- Petit exercice:
Recopiez mot pour mot l'ensemble des enregistrements ci-dessous, sans rien y changer.

### Enregistrements extraits ###

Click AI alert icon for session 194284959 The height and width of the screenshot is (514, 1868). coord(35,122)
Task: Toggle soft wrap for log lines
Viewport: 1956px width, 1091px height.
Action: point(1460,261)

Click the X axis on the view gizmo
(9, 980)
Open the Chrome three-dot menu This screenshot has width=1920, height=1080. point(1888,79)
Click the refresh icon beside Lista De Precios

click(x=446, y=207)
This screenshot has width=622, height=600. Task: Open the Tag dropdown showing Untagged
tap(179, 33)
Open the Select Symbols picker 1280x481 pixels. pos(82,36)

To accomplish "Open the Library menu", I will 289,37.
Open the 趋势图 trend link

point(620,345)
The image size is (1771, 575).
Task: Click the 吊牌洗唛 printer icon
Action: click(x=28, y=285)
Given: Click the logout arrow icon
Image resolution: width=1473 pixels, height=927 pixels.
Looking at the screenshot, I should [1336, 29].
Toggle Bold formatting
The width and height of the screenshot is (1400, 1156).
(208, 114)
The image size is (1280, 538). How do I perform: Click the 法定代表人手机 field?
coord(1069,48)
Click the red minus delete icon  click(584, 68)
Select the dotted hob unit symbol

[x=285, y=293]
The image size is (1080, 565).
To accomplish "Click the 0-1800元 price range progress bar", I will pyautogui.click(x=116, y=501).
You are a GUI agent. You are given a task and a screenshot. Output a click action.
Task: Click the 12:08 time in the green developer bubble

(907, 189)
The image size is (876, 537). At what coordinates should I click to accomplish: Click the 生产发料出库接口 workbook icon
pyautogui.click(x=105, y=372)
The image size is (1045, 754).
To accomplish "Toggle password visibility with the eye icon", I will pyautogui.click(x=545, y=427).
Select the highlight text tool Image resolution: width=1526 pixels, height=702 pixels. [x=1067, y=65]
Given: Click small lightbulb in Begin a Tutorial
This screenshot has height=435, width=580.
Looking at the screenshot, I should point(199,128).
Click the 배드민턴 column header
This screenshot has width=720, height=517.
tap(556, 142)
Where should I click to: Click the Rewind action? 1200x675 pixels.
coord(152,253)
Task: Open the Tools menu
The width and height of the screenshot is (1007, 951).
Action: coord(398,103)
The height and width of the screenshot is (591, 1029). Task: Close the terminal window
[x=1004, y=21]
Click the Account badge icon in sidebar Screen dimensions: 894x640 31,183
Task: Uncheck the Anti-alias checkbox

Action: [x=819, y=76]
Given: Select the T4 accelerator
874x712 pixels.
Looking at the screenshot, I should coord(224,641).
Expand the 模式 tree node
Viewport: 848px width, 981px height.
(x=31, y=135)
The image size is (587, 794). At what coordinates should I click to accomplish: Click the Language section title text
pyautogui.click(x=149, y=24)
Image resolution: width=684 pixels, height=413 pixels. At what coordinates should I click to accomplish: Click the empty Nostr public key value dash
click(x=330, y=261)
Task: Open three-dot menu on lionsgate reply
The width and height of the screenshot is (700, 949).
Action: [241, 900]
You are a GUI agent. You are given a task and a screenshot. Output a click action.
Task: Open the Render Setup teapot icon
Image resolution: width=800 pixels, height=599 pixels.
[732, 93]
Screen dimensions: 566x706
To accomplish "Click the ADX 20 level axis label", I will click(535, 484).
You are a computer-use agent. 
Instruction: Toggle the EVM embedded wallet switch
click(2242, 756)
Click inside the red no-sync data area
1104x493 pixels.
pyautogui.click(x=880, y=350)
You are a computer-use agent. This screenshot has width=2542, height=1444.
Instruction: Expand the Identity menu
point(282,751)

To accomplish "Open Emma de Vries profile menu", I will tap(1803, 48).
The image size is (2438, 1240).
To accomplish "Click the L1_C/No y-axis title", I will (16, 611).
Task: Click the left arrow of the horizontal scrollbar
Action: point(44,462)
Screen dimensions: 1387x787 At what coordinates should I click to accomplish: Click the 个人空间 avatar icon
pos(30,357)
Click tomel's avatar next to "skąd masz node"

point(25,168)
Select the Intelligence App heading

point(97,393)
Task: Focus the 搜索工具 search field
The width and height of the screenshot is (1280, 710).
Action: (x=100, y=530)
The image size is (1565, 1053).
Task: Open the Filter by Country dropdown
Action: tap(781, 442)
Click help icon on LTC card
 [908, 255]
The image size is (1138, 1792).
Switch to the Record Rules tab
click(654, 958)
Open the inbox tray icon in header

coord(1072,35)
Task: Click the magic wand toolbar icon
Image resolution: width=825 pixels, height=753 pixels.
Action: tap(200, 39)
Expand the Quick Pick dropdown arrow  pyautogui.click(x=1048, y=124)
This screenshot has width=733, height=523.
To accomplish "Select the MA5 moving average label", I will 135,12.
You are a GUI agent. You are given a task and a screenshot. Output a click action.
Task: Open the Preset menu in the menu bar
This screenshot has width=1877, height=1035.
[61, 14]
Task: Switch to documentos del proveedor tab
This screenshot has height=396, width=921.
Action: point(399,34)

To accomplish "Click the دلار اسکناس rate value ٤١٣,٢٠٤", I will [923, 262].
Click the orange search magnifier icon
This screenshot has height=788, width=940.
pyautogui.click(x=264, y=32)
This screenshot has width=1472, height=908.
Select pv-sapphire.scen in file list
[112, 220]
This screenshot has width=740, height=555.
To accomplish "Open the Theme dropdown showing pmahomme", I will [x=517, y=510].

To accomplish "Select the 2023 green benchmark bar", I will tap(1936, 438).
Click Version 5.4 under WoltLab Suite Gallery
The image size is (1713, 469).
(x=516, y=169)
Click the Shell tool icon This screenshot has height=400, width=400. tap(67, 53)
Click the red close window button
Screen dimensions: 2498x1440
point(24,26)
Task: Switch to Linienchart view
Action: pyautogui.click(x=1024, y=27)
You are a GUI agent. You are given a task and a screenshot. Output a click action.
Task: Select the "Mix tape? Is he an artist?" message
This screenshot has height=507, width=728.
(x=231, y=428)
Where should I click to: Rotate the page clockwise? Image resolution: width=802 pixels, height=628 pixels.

###

- Le résultat:
Click AI alert icon for session 194284959 The height and width of the screenshot is (514, 1868). coord(35,122)
Task: Toggle soft wrap for log lines
Viewport: 1956px width, 1091px height.
Action: point(1460,261)

Click the X axis on the view gizmo
(9, 980)
Open the Chrome three-dot menu This screenshot has width=1920, height=1080. point(1888,79)
Click the refresh icon beside Lista De Precios

click(x=446, y=207)
This screenshot has width=622, height=600. Task: Open the Tag dropdown showing Untagged
tap(179, 33)
Open the Select Symbols picker 1280x481 pixels. pos(82,36)

To accomplish "Open the Library menu", I will 289,37.
Open the 趋势图 trend link

point(620,345)
The image size is (1771, 575).
Task: Click the 吊牌洗唛 printer icon
Action: click(x=28, y=285)
Given: Click the logout arrow icon
Image resolution: width=1473 pixels, height=927 pixels.
Looking at the screenshot, I should [1336, 29].
Toggle Bold formatting
The width and height of the screenshot is (1400, 1156).
(208, 114)
The image size is (1280, 538). How do I perform: Click the 法定代表人手机 field?
coord(1069,48)
Click the red minus delete icon  click(584, 68)
Select the dotted hob unit symbol

[x=285, y=293]
The image size is (1080, 565).
To accomplish "Click the 0-1800元 price range progress bar", I will pyautogui.click(x=116, y=501).
You are a GUI agent. You are given a task and a screenshot. Output a click action.
Task: Click the 12:08 time in the green developer bubble

(907, 189)
The image size is (876, 537). At what coordinates should I click to accomplish: Click the 生产发料出库接口 workbook icon
pyautogui.click(x=105, y=372)
The image size is (1045, 754).
To accomplish "Toggle password visibility with the eye icon", I will pyautogui.click(x=545, y=427).
Select the highlight text tool Image resolution: width=1526 pixels, height=702 pixels. [x=1067, y=65]
Given: Click small lightbulb in Begin a Tutorial
This screenshot has height=435, width=580.
Looking at the screenshot, I should point(199,128).
Click the 배드민턴 column header
This screenshot has width=720, height=517.
tap(556, 142)
Where should I click to: Click the Rewind action? 1200x675 pixels.
coord(152,253)
Task: Open the Tools menu
The width and height of the screenshot is (1007, 951).
Action: coord(398,103)
The height and width of the screenshot is (591, 1029). Task: Close the terminal window
[x=1004, y=21]
Click the Account badge icon in sidebar Screen dimensions: 894x640 31,183
Task: Uncheck the Anti-alias checkbox

Action: [x=819, y=76]
Given: Select the T4 accelerator
874x712 pixels.
Looking at the screenshot, I should coord(224,641).
Expand the 模式 tree node
Viewport: 848px width, 981px height.
(x=31, y=135)
The image size is (587, 794). At what coordinates should I click to accomplish: Click the Language section title text
pyautogui.click(x=149, y=24)
Image resolution: width=684 pixels, height=413 pixels. At what coordinates should I click to accomplish: Click the empty Nostr public key value dash
click(x=330, y=261)
Task: Open three-dot menu on lionsgate reply
The width and height of the screenshot is (700, 949).
Action: [241, 900]
You are a GUI agent. You are given a task and a screenshot. Output a click action.
Task: Open the Render Setup teapot icon
Image resolution: width=800 pixels, height=599 pixels.
[732, 93]
Screen dimensions: 566x706
To accomplish "Click the ADX 20 level axis label", I will click(535, 484).
You are a computer-use agent. 
Instruction: Toggle the EVM embedded wallet switch
click(2242, 756)
Click inside the red no-sync data area
1104x493 pixels.
pyautogui.click(x=880, y=350)
You are a computer-use agent. This screenshot has width=2542, height=1444.
Instruction: Expand the Identity menu
point(282,751)

To accomplish "Open Emma de Vries profile menu", I will tap(1803, 48).
The image size is (2438, 1240).
To accomplish "Click the L1_C/No y-axis title", I will (16, 611).
Task: Click the left arrow of the horizontal scrollbar
Action: point(44,462)
Screen dimensions: 1387x787 At what coordinates should I click to accomplish: Click the 个人空间 avatar icon
pos(30,357)
Click tomel's avatar next to "skąd masz node"

point(25,168)
Select the Intelligence App heading

point(97,393)
Task: Focus the 搜索工具 search field
The width and height of the screenshot is (1280, 710).
Action: (x=100, y=530)
The image size is (1565, 1053).
Task: Open the Filter by Country dropdown
Action: tap(781, 442)
Click help icon on LTC card
 [908, 255]
The image size is (1138, 1792).
Switch to the Record Rules tab
click(654, 958)
Open the inbox tray icon in header

coord(1072,35)
Task: Click the magic wand toolbar icon
Image resolution: width=825 pixels, height=753 pixels.
Action: tap(200, 39)
Expand the Quick Pick dropdown arrow  pyautogui.click(x=1048, y=124)
This screenshot has width=733, height=523.
To accomplish "Select the MA5 moving average label", I will 135,12.
You are a GUI agent. You are given a task and a screenshot. Output a click action.
Task: Open the Preset menu in the menu bar
This screenshot has width=1877, height=1035.
[61, 14]
Task: Switch to documentos del proveedor tab
This screenshot has height=396, width=921.
Action: point(399,34)

To accomplish "Click the دلار اسکناس rate value ٤١٣,٢٠٤", I will [923, 262].
Click the orange search magnifier icon
This screenshot has height=788, width=940.
pyautogui.click(x=264, y=32)
This screenshot has width=1472, height=908.
Select pv-sapphire.scen in file list
[112, 220]
This screenshot has width=740, height=555.
To accomplish "Open the Theme dropdown showing pmahomme", I will [x=517, y=510].

To accomplish "Select the 2023 green benchmark bar", I will tap(1936, 438).
Click Version 5.4 under WoltLab Suite Gallery
The image size is (1713, 469).
(x=516, y=169)
Click the Shell tool icon This screenshot has height=400, width=400. tap(67, 53)
Click the red close window button
Screen dimensions: 2498x1440
point(24,26)
Task: Switch to Linienchart view
Action: pyautogui.click(x=1024, y=27)
You are a GUI agent. You are given a task and a screenshot. Output a click action.
Task: Select the "Mix tape? Is he an artist?" message
This screenshot has height=507, width=728.
(x=231, y=428)
Where should I click to: Rotate the page clockwise? Image resolution: width=802 pixels, height=628 pixels.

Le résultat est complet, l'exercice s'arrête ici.